One way to transform the culture is to get men drinking and smoking again.

“Transforming the Culture” was the theme of this year’s Chesterton Conference in Rochester, New York, which 150 eager Chestertonians attended this past weekend.

It was an honor for me to be included in the line-up of presenters, including Dale Ahlquist delivering a speech entitled “Apocalypse Later”, Tom Martin (the John Senior of Nebraska) speaking on Chesterton and the culture of America, and Joseph Pearce delivering such gems as

Christ is the means as well as the end, He is the Way as well as the Truth and the Life.

and

When you experience beauty, you cannot help having a sense of gratitude. Beauty does not exist in isolation: reason & love go with it.

Marin, for those of you who don’t know him, teaches at the University of Nebraska Kearney and must be a great philosophy teacher, for only a great philosophy teacher would elicit responses from students such as these (taken from a rate the professor website):

He really needs to stop relating everything to God.

(I love that one) and

Unless you’re willing to spend 4 hours on one page you can kiss your thoughts of an A goodbye. Very difficult professor.

But back to drinking and smoking.

It was the party after the conference (the party is the “end” and the conference is the “means”). I sat with perhaps fifteen other men in Lou Horvath’s screened-in patio as the rain fell hard on a chilly October night, the darkness surrounding us, cigar smoke filling the room, whiskey, good wine and good beer flowing, the ChesterBelloc Drinking and Debating Club in full swing.

David Higbee of St.

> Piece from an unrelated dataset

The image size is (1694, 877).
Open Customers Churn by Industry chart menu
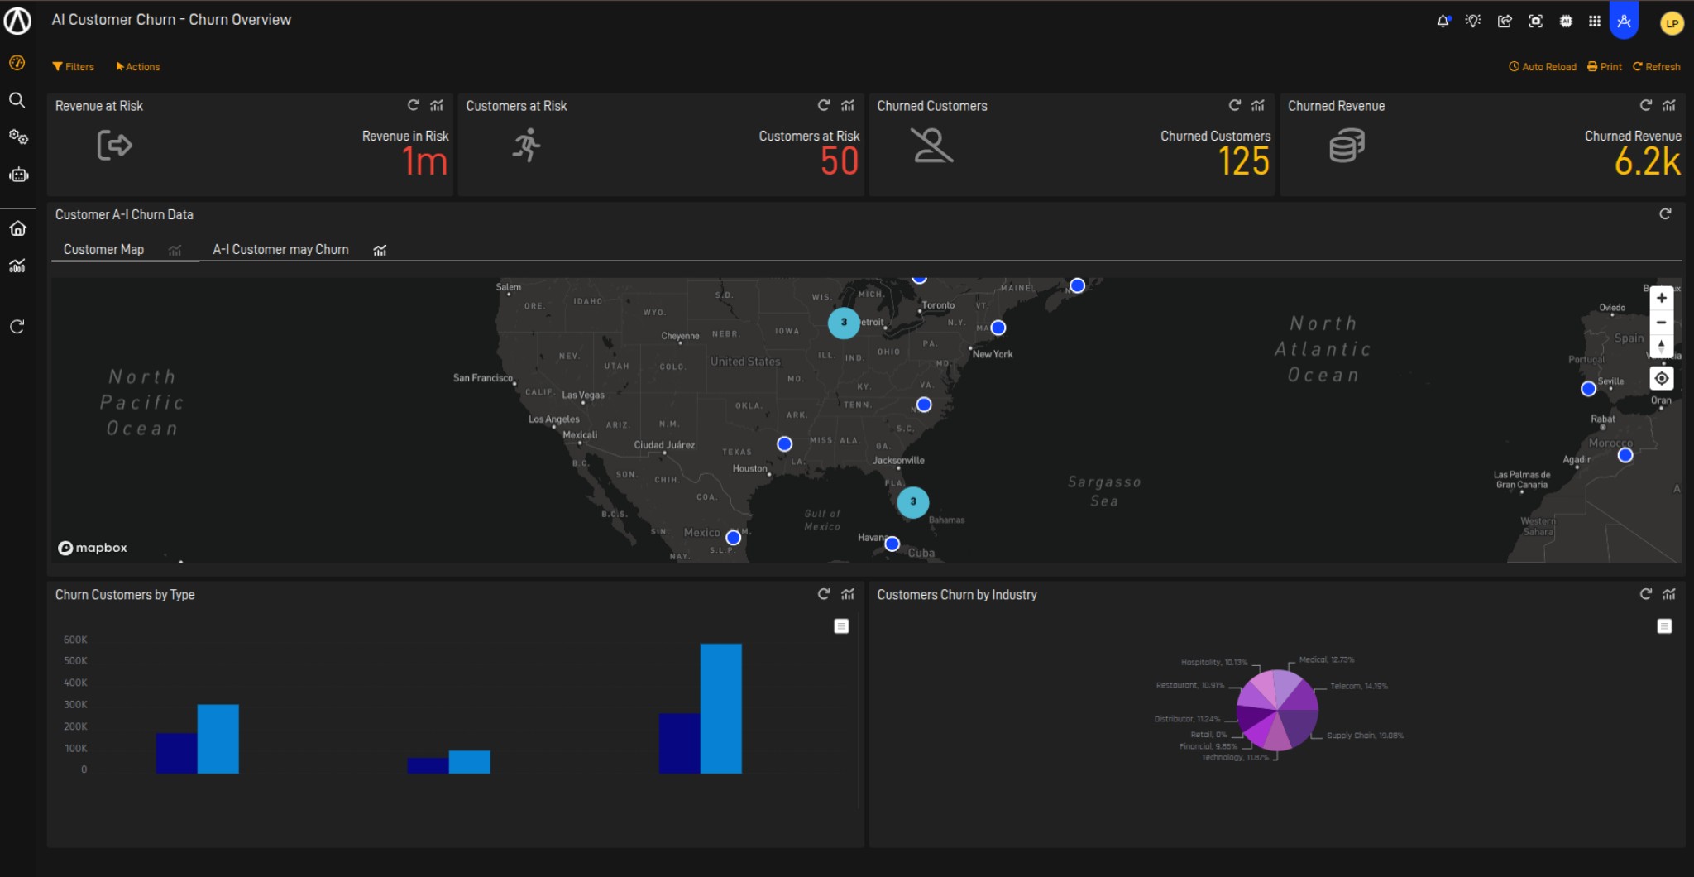pyautogui.click(x=1664, y=626)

Irenaeus Ministries and I were sharing an intense conversation over Kentucky bourbon about evangelizing through drama. (Kentucky bourbon shown here, as modeled by an Upstage Actress for a picture I took at an unidentified tasting room in Kentucky. Note: it was either include a picture of this gal or of David Higbee, so I did what I had to do.)

And David said to me something that will always stick in my mind. We were talking about how most Catholic drama and Catholic comedy and Catholic programming is utterly bad (I’ve touched on this elsewhere). And David said simply, “We need to be putting stuff out there that human beings would want to see.”

Now think about that.

And think about the stuff we try to pass off as our attempts at Transforming the Culture. And think about how much of that any actual human being would want to sit through.

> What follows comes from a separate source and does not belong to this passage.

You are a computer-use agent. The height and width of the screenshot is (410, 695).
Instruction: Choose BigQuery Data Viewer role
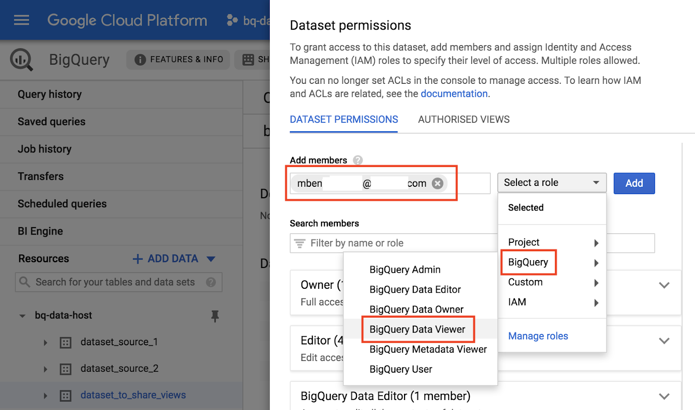click(x=417, y=330)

Chesterton got it. Chesterton knew that in fiction, drama, journalism, poetry, or what have you, first you have to engage the human person – first you have to reach out to human beings.

By contrast, the True Believers, the hard core and long suffering residents of the Catholic Ghetto aren’t that picky. They grasp for straws, producing and consuming stuff that hardly rates as culture much less culture transformed. But if we’re going to appeal to the pagans and agnostics and lapsed Catholics in our midst, we must do so with art that’s honest, that’s authentic, that engages, that is not contrived, not didactic, not dreary, not self-indulgent, not boring, not bad.

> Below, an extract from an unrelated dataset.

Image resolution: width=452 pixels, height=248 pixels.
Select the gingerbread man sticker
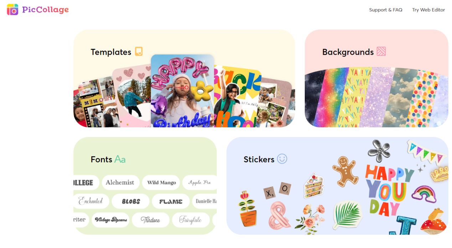coord(345,171)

The True, the Beautiful and the Good echo the glory of the Holy Trinity, and we dare not as artist or audience settle for the Trite, the Banal and the Mediocre.

These sorts of insights only come by way of cigar smoke, bourbon, a chilly night, the pouring rain, and true Christian fellowship.

This is because there’s something dangerous in men of like mind smoking and drinking together, united in a love of Christ.

There’s nothing dangerous about Kumbaya, about “the sign of peace”, about sitting in a circle and sharing. The one is living and has gonads; the other is the emasculated product of the same society that’s trying its best to re-bury G. K. Chesterton.

Thanks to Lou and Jeanne Horvath and to everyone who attended this year’s conference.